Live, that you may serve.

Tears coursed down Jherek's face, released by the pent-up pain of watching the dwarf die, the frustration of not being able to do anything about it, and the anger at all that he didn't understand. He pressed his hands to the dwarf's wounds, stemming the blood flow. "Go find a healer," he told Sonshal.

"There's not one to be had," the old man said gruffly. He rested a hand on Jherek's shoulder. "You've done what you could for him. Sometimes all that remains to be done is to be with them when the passing comes. No man should be alone when that happens."

"No!" Jherek said hoarsely. "He's not going to die!"

"There's nothing you can do about that," Sonshal said. "A man's life runs the course his gods direct it on, and no man may stay the hand of death when it arrives."

"No! I won't accept that!" It wasn't right that the dwarf should save so many, yet lose his life in the attempt.

Live, that you may serve.

Jherek reached for that voice, wondering where it came from and how it dared seem to choose him when there were so many others to pick from. He willed the dwarf not to die. "Pray," he told the dwarf, "pray to your Marthammor Duin that you live, Khlinat, then believe with all your might."

Jherek knew that he didn't believe that strongly himself. He'd chosen Hmater as his god because he most understood the religion. The Crying God based his ethos on enduring and persevering, things that the young sailor understood intimately. His whole life had been about those things.

Khlinat coughed and groaned in pain. Blood bubbled from his lips and ran down his cheek. Blue light dawned at his throat, partially obscured by his matted beard.

Without warning, Jherek felt a low buzz in his hands, like he'd brushed up against an electric eel. Smoky blue blazed under his palms pressed against the dwarf's side. He felt the changes taking place against his hands, but he couldn't move them.

The buzzing finished, and the blue light at Khlinat's throat winked out.

The dwarf's lungs filled in a rush, and he flicked his eyes open. "Swabbie, what have you done?" His voice sounded stronger, more certain.

"Nothing," Jherek said, as puzzled as the dwarf. He felt drained by the events of the last few minutes. His eyelids dragged as he sca

Khlinat coughed. "Only if yer calling saving me life nothing, and I ain't ready to call it that. Whatever ye did, I feel better."

"It wasn't him," Sonshal said. "It was something at your throat."

Khlinat reached up and took up the shark tooth pendent at his throat, stretching it the length of the leather thong that held it. "This?" He shook his head. "This is nothing. A trinket left over from the shark what took my leg. Them teeth come out regular, and the healer what fixed me up found it in what was left of me leg. I've been carrying it as a good luck charm, nothing more."

"What else could be the answer?" Sonshal asked.

The dwarf looked at Jherek. "I don't know, but I do know I feel better. Let's have a look at me side."

Hesitantly, Jherek drew his hands away, afraid that the torrent of blood would begin again.

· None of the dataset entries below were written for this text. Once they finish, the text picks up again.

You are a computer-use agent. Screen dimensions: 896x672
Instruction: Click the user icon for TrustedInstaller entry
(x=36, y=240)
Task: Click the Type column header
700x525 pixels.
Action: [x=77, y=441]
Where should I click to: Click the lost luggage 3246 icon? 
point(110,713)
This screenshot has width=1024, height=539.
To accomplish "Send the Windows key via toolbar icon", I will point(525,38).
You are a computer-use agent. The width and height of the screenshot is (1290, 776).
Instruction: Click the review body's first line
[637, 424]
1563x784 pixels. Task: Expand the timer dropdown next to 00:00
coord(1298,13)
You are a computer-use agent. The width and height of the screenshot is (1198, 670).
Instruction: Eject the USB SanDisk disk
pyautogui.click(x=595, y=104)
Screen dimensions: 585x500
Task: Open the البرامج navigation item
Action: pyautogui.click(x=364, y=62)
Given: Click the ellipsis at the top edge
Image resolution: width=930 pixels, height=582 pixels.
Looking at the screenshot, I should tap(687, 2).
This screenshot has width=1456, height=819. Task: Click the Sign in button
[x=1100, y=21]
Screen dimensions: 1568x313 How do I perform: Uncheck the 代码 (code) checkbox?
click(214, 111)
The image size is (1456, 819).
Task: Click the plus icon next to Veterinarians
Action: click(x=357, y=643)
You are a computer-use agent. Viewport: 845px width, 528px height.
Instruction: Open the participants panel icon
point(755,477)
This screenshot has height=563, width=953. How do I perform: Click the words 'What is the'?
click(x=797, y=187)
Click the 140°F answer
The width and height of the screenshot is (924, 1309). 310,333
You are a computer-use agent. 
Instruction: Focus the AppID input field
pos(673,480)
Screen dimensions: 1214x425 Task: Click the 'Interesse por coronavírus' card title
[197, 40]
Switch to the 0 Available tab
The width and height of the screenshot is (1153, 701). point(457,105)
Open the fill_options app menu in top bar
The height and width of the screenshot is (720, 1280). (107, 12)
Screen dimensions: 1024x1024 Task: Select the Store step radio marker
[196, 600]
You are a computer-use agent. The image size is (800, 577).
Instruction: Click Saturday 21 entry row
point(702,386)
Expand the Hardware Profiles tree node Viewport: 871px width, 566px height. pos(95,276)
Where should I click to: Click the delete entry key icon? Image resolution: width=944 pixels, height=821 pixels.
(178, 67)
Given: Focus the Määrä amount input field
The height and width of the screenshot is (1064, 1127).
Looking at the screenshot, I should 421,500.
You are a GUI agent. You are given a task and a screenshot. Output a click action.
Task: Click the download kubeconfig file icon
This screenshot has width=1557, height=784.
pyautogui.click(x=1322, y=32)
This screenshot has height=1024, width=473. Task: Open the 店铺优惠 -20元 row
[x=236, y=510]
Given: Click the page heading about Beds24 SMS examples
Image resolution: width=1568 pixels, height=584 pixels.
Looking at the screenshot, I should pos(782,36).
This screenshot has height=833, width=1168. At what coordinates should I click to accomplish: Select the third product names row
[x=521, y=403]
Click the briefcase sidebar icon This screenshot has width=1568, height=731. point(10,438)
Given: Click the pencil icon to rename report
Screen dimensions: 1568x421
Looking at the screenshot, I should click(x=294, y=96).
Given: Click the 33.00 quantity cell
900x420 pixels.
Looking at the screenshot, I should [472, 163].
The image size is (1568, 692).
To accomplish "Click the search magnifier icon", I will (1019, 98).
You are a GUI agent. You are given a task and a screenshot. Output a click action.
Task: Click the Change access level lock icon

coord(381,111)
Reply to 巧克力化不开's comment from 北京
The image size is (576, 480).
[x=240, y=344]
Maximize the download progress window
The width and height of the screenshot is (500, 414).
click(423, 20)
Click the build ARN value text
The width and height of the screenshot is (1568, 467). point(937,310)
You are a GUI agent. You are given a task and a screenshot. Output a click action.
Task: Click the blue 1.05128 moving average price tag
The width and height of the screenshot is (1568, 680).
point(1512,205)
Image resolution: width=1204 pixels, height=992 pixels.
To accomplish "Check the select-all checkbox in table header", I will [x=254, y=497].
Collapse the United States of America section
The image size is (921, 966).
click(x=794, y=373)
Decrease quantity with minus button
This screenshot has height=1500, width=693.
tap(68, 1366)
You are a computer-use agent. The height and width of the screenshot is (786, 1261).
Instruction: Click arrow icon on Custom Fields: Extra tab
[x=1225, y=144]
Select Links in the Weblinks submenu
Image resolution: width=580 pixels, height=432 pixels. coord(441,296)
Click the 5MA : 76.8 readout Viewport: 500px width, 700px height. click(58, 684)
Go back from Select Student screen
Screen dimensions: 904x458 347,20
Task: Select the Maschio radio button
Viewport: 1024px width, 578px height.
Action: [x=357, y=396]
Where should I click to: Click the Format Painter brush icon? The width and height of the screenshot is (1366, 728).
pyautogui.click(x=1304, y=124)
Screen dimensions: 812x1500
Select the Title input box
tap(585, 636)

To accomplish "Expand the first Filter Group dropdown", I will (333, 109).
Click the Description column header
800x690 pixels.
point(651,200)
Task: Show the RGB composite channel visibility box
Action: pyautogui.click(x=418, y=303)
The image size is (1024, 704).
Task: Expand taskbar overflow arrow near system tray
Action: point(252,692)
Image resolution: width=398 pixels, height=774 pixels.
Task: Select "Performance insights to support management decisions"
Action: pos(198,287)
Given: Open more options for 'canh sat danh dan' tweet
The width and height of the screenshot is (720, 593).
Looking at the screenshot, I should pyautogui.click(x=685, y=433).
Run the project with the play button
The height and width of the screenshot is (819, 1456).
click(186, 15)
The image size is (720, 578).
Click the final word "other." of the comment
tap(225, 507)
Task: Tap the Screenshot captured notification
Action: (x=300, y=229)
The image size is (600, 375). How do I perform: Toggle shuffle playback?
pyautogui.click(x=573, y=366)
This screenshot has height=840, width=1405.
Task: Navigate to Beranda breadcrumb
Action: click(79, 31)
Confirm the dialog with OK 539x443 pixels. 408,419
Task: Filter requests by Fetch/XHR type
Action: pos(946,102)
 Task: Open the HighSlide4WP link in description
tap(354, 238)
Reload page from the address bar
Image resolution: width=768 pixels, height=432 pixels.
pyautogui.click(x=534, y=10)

It didn't. Instead, the flesh appeared to have closed in both places. It remained raw and ragged looking, but it was obviously healing, reco

"Marthammor Duin save a wandering fool," the dwarf cried in astonishment. "Outside of a heal potion, or a healer's hands, I've never seen the like."

Jherek gave him a smile and settled back tiredly on his haunches. The blood was drying tight on his hands. "If I were you, I wouldn't loose that shark's tooth."



Khlinat reverently kissed the pendant. "I'll never feel as angry about that shark, I tell ye."

Glancing out at the harbor, Jherek saw that a rout of the sahuagin and their aquatic accomplices was in full swing. He had no wish in him to be one of the parties responsible for slitting the throats of the stu

It was too late to save many lives, too late to save nearly all of the boats and much of the docks and some of the warehouses and buildings near them, but the docks thronged with men and women who fought enemies as well as fires.

He considered the battle. Madame litaar had sent him to Baldur's Gate after his heritage to Bloody Falkane's pirates was discovered on Butterfly. She'd had a vision that his destiny lay here in the city, but where?

He studied the narrow stone buildings and homes and tried to divine what he was supposed to find here. Dark thoughts intruded, and he had to wonder if it hadn't all been some kind of mistake. His life had never been simple or easy. He thought this could be a set of circumstances deliberately fashioned to lead him here and make an even bigger fool of him.

But who would do such a thing? And why?

He didn't know, but the voice he heard in his mind at such times was real. He had to believe at least that much because thinking himself mad was no option at all.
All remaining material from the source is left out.